Kijk, de mooiste toren van Nederland staat natuurlijk in Kloetinge. Dat is duidelijk, daar zijn we gauw klaar mee. Een goede tweede zou dan die scheve, nooit afgebouwde, van Dordt kunnen zijn. Onder die toren van Kloetinge ben ik geboren, dus dat verklaart alles. Zo jammer dat Vincent van Gogh er nooit geweest is, in dat stille Zeeuwse dorp. Vier maanden woonde hij in Dordrecht, met schilderen hield hij zich niet bezig toen. Iets anders had hij voor ogen, het hogere, het goddelijke. Een zoektocht naar het geloof, en daartoe liep hij alle kerken af. Predikant, dat wilde hij worden.

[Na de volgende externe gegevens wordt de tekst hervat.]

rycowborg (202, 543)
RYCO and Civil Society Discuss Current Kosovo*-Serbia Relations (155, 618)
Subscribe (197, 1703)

Nu zijn er vier maanden lang films, ’van Gogh gerelateerde’ schilderijen, kerkdiensten, avondwandelingen en een lezing. Die lezing; ‘Het evangelie volgens van Gogh’, woon ik bij. De laatste foto die de beamer toont, ‘Korenveld met kraaien’, blijft na de lezing staan terwijl Ilse Bevelander ‘Vincent’ van Don Mclean zingt. (Kloetinge ligt op Zuid Beveland) En ik – sentimentele slappe hap – word bijna emotioneel. Dat korenveld en dat lied (uit 1971) voeren me terug naar mijn jeugd, hoe gelukkig ik daar was. Temidden van die gele, geurige korenvelden die zacht wiegden in een lauwe zomerwind, terwijl hoog de leeuweriken kwetterden. De zwarte kraaien uit het schilderij waren de spreeuwen die verschrikt opvlogen, wanneer mijn vader hard in zijn handen klapte. Vanzelfsprekend is deze herinnering bij mij opgeslagen in het warme van Gogh kleurenpalet.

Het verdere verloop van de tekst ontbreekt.